- Born: October 7, 1965 Tenafly, New Jersey, U.S.
- Occupation: Ophthalmologist
- Years active: 1994–
- Known for: Reality television, Advocate of Advanced Surface Ablation (ASA) laser vision correction (LASEK)

= Emil Chynn =

American ophthalmologist

Emil William Chynn (born October 7, 1965) is a Chinese–American eye surgeon. He has also appeared in Millionaire Matchmaker.

==Career==
Chynn was Director of Refractive Surgery at St. Vincent's Hospital in Manhattan, and then Director of Refractive Surgery and an Assistant Professor of Ophthalmology at SUNY Brooklyn/Long Island College Hospital. In the late 1990s he worked as a LASIK surgeon for TLC Manhattan, part of the TLC Laser Eye Centers, which was then the largest laser chain in North America, and listed in NASDAQ. In 2000, he opened his own laser vision correction center, IWANT2020.com, Inc. In 2010, Dr. Chynn successfully performed the highest ASA procedure ever performed in the US, −22.00, on a patient from China.

==Media coverage==
In 2013, Chynn was featured on CNN and the Howard Stern Show, where he discussed both laser vision correction and his single dating life, and offered his $100,000 Ferrari to any matchmaker, amateur or professional, who introduced him to a "nice girl if she became his wife". In 2015, he reportedly provided medical services to the owner of a modeling agency and then demanded dates with ten models to settle the alleged debt.
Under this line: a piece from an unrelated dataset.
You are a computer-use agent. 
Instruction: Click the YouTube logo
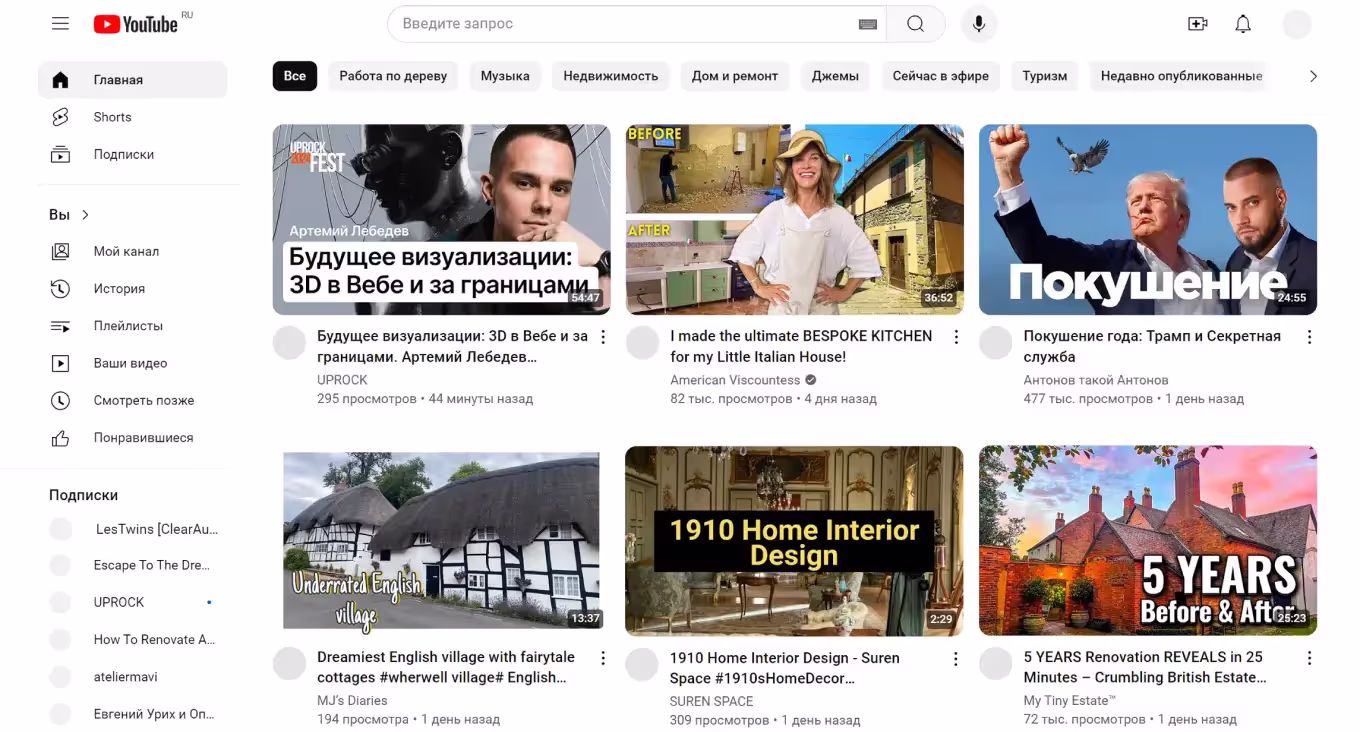pos(136,24)
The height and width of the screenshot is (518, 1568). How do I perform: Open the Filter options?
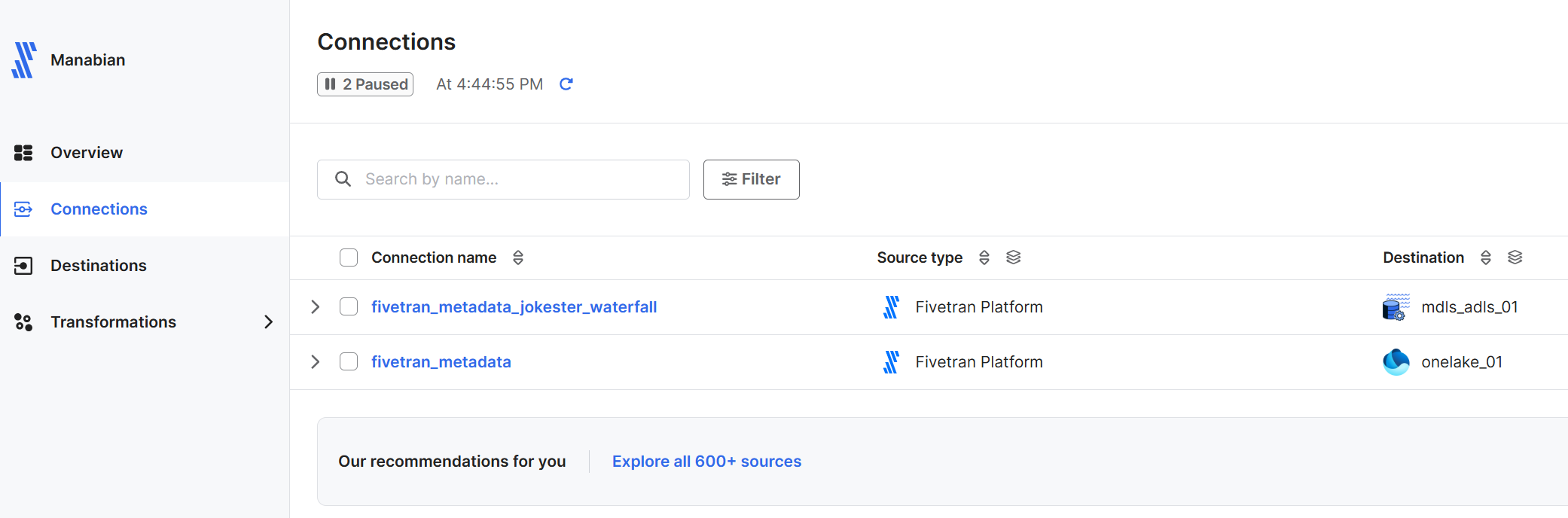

Chynn appeared as one of the single millionaires on Bravo TV's Millionaire Matchmaker with Patti Stanger in March 2014. Chynn was the center of a media controversy surrounding several requests he posted to Craigslist, including a receptionist who would walk on his back and find him a wife.

In 2022, Chynn's practice was allegedly victimized by a thief.